The Servite Order was founded in Florence in 1233 by cloth merchants in Florence.
The seven men, known as the Seven Holy Founders, had met at a religious congregation, and chose to leave their families and professions to live outside the city.
Among them were Amadeus of the Amidei, a prominent Florentine family, who with the approval of the bishop withdrew from the world and went to the order’s religious house, La Carmarzia, outside the gates of the city.
However, as with the very first monks (including Anthony the Great in the 3rd century), they were disturbed by the constant flow of visitors from the city. Eventually they settled on the mountain of Monte Senario, 10 miles outside Florence.
The other six – Bonfilius Bonajuncta, Hugh, Manettus, Sostene and Alexius – were also from Patrician families in what was then the most advanced city in Europe, and on the cusp of the cultural breakthrough that was the Renaissance. Alexis was the son of Bernard Falconieri, one of the major members of the Guelph party (they supported the Pope against the Emperor).
The men originally met as a pious fraternity devoted to Mary, Mother of Sorrows, and they would adopt hospitality and compassion, the Virgin’s characteristics, as the order’s.
The Friar Servants of Mary were originally approved as a religious Order by the bishop of Florence some time in the 1240s, and they adopted the Rule of St Augustine. By the end of the decade there were a number of Servants ordained, so that the order included both monks and priests.

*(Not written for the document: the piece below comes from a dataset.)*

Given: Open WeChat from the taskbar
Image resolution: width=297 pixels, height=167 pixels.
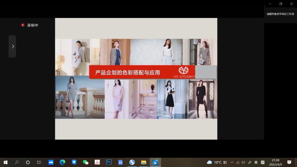Looking at the screenshot, I should click(86, 162).
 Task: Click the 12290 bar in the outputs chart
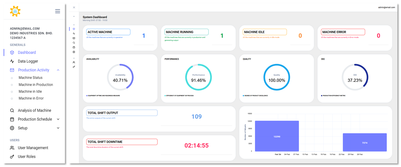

Amadeus died in 1266, and at the moment of his passing the other father founders saw a flame going up into the sky, which reminded them of his love for God.
By this stage the Order of the Servites was a separate body within the Church, with the power to elect a general and with two provinces in Tuscany and Umbria, with Romagna and Lombardy added a few years later.
Alexis was the last of the original seven to die, in 1310, by which time he was over 100 years old, having spent many decades as a mendicant. He always refused, however, to be ordained, feeling himself unworthy of the honour.